The Japanese are very practical minded, and their approach to biosensor development is no exception. They have determined that biosensor technology is and will have a significant impact on daily life. Dambrot (1999) indicates that quite a few Japanese companies are making a wide variety of biosensors. Some of these include Dainippon Printing (immune-system monitoring), INAX (in vitro measurement of albumen in urine), Itoh (high-sensitivity meat freshness), Nissin Seifun (fruit ripeness), and Toto (health and medical monitoring). As around the world, in Japan the main application for biosensors will be disposable biosensors in the health care field. Other applications include the determination of food quality and in telemetric biosensors (for monitoring fatigue in sports, athletics, and a driver's state of alertness). Professor Karube and others at Tokyo University are developing a "toilet sensor" to monitor various bodily functions. This will be especially helpful in managing the health of the elderly.
Dambrot provided an estimate of $16 billion for the Japanese biosensor market for the year 2000. This is seemingly much higher than the numbers provided earlier in this chapter, and this the number is for Japan only. Once again, this highlights the discrepancies from different sources, as expected, for the worldwide biosensor market.
In her report on the market for biosensors, Rajan (1999) indicates that a substantial amount of money and much effort is required to bring a biosensor to the market.
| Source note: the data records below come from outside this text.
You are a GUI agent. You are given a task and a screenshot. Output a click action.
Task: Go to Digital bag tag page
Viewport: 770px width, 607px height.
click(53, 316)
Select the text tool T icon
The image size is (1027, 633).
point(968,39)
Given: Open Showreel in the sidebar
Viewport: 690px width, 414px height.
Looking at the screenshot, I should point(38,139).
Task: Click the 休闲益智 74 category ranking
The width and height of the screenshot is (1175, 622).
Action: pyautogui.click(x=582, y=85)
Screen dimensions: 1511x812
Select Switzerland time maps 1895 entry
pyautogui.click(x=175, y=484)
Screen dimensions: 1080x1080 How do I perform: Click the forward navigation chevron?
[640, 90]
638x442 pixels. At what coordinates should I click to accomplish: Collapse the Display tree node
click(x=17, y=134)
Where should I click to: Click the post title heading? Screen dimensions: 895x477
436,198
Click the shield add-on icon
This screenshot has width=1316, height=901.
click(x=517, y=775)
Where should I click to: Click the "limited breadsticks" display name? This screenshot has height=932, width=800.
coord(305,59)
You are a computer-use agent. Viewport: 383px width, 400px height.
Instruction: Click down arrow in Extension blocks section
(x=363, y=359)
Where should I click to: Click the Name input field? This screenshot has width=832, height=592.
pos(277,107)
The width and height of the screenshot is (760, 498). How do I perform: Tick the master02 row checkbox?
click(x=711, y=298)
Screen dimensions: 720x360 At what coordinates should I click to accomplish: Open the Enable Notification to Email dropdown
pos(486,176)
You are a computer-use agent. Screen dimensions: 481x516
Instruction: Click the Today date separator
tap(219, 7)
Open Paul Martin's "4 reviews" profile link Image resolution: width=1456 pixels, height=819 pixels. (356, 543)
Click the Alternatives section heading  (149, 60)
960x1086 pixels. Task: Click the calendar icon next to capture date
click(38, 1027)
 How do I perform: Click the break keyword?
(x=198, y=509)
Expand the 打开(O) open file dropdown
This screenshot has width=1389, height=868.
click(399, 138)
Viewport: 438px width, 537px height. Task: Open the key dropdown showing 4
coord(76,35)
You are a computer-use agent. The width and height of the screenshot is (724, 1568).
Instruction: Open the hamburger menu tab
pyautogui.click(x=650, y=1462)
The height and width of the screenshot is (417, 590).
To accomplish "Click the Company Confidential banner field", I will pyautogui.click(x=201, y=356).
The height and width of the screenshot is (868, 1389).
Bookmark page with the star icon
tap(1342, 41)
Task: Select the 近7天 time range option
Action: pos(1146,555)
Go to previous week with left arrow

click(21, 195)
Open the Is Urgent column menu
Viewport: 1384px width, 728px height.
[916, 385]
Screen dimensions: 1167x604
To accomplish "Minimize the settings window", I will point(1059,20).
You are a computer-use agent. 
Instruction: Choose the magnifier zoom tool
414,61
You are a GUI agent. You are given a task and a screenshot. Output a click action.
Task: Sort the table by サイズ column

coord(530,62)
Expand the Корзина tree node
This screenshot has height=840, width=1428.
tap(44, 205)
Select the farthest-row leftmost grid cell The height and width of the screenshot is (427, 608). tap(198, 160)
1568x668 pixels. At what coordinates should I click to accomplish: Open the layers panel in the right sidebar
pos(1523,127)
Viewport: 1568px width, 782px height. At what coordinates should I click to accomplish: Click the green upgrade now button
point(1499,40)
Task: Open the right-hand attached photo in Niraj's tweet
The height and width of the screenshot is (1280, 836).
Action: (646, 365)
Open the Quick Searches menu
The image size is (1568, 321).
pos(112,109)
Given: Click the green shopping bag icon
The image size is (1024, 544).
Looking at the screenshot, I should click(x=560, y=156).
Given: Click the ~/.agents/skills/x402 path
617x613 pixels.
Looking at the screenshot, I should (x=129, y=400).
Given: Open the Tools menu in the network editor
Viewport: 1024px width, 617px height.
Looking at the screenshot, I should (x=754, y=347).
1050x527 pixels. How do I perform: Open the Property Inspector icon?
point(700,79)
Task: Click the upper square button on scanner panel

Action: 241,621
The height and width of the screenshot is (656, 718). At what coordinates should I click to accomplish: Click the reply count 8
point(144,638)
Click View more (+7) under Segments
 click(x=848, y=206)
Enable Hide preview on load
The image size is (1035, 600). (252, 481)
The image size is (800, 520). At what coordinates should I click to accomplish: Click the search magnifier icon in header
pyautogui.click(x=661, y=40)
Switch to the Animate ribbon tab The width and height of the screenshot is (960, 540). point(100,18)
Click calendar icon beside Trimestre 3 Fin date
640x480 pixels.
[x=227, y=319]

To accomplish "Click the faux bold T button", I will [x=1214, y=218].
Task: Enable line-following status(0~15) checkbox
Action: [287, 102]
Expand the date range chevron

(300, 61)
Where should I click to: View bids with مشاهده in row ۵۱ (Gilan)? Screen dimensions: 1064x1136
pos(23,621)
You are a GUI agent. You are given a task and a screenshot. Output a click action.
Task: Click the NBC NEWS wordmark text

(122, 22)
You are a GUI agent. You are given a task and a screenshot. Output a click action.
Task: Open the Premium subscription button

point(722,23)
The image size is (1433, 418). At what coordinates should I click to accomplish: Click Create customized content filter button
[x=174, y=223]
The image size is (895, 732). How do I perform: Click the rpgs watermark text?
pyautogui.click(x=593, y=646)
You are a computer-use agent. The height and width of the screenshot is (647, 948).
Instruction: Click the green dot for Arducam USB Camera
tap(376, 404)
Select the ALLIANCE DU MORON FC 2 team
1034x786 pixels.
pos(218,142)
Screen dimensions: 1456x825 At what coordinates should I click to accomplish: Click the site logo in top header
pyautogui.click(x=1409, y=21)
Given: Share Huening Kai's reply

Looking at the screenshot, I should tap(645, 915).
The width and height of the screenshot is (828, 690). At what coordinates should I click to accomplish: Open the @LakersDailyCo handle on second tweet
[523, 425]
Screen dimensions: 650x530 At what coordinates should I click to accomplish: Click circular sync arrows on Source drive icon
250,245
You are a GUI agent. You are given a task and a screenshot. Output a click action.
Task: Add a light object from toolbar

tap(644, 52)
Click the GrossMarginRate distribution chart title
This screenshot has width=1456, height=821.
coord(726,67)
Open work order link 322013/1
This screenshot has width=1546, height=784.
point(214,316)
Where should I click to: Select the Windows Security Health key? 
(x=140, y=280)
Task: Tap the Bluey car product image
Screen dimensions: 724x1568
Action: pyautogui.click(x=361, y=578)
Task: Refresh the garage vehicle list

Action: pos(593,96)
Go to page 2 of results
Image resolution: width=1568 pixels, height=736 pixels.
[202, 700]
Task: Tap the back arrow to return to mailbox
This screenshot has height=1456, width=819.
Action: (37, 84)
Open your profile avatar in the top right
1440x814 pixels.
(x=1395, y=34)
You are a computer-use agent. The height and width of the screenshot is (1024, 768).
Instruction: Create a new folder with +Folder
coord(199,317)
However, with the ever-increasing research in this area the costs are bound to decrease, and biosensor applications should be able to expand as well. The overall biosensor market for 1998 was estimated at $765 million, with medical sales of $692 million constituting, as expected, a large percentage (90.4%). With the growing concerns of health care and personal well-being, Raj an estimates that by 2003 the medical sales share will increase to 93% of the total sales. She estimates that the medical sales of biosensors will exceed $1.5 billion.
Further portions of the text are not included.